Chi boicotta israele

francesco-bassanoLa parola boicottagio deriva dal nome del capitano inglese Charles C. Boycott, che fu amministratore dei possedimenti del conte di Erne, un ricco latifondista irlandese del diciannovesimo secolo. Poiché Boycott era solito vessare crudelmente i contadini a lui sottoposti, l”Irish land legue” intraprese contro di lui una lotta non violenta che consisteva nell’isolamento e nella non collaborazione. Nessuno gli rivolse più la parola, né intraneva alcun rapporto con questo personaggio, fintanto che fu costretto a dimettersi. Quando si pensa alla parola boicotaggio oggi, viene in mente la pratica di non acquistare determinati tipi di prodotti derivanti da una certa azienda o provenienti da un dato regime autoritario. Il boicotaggio più celebre è stato probabilmente quello nei confronti del Sudafrica dell’apartheid dopo la II Guerra Mondiale, ma oltre a questo non mi vengono in mente boicottaggi onnicomprensivi che riguardano l’isolamento di un intero paese, come quello concepito dal BDS verso Israele. Il boicataggio verso il Sudafrica puntava sull’abolizione del sistema dell’apartheid, quello verso Israele, al di là della retorica, mina in realtà come ha affermato Rav Jonathan Sacks, alla cancellazione di Israele e alla negazione della sua componente ebraica. Eppure nonostante la fine dell’apartheid, il Sudafrica rimane un paese creato realmente dagli interessi coloniali europei, dove permangono profonde differenze e discriminazioni, e dove i bianchi sono pur sempre un circolo elitario e privilegiato sotto molti aspetti, una minoranza impiantata nel 1700, ma questo non importa più a nessuno.

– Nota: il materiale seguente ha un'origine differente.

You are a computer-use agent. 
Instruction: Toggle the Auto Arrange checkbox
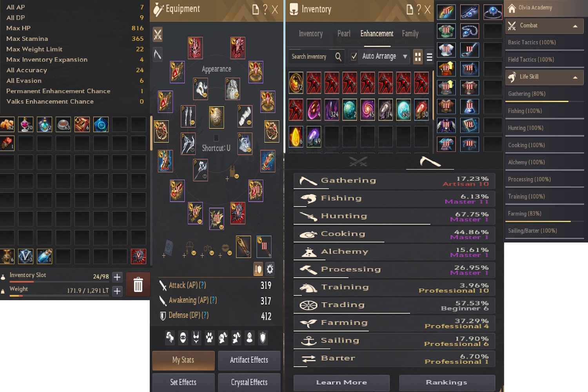click(x=354, y=57)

L’obiettivo primario del BDS – come si legge nel sito italiano – è “porre termine alla occupazione e alla colonizzazione di tutte le terre arabe e smantellare il muro”. Non vengono specificati confini, come quelli del 1967 a cui spesso fanno riferimento altri movimenti i quali invece sovente non sono prettamente contro Israele, si parla solo di una fantomatica “occupazione”/”colonizzazione” che se anche fosse esistita risale ormai a quasi un secolo fa. Non viene mai espressa la parola “convivenza”, “pace”, soluzioni di “uno o due stati”, ne deriva soltanto l’idea che Israele, insieme a chi vi abita, è uno “stato coloniale” e razzista e che quindi come tale non dovrebbe esistere, e poiché quella terra era ipoteticamente araba solo agli arabi dovrebbe tornare di diritto. Se si applicasse questo principio al resto degli stati esistenti, nel mondo non ne rimarebbe più neanche mezzo. Tra gli altri “principi guida” salta poi all’occhio “il boicottaggio delle attività commerciali israeliane insieme alle sue istituzioni culturali, artistiche, accademiche, sportive nonché delle aziende internazionali coinvolte nel sistema israeliano di apartheid” e poi continua “è importante in questo contesto sottolineare che è Israele a non distinguere tra cultura e politica e ad avere trasformato le arti, la cultura e finanche lo sport in potenti strumenti di propaganda”. Questa parte si commenta da sola, chi l’ha scritta non solo non conosce Israele, ma l’ha scambiato probabilmente con l’Iran di Khomeini o la Russia sovietica. Persino personaggi notoriamentente vicini alla causa palestinese, come Norman Finkelstein o Noam Chomsky hanno criticato il movimento – quest’ultimo ha affermato se boicottiamo l’Università di Tel Aviv per le violazioni dei diritti umani in Israele, perché non boicottiamo anche Harvard per le violazioni da parte degli Stati Uniti?” – o l’ex presidente dell’Università Al-Quds di Rammalah, Sari Nusseibeh, uno tra i pochi intellettuali palestinesi a quanto pare propenso ad un dialogo sincero e che non ha mai esitato a condannare la violenza della propria parte politica. V’è poi da rimarcare come il movimento BDS potrebbe daneggiare gli stessi palestinesi o arabo-israeliani che lavorano in aziende israeliane, o i vari progetti di cooperazione tra israeliani ed arabi.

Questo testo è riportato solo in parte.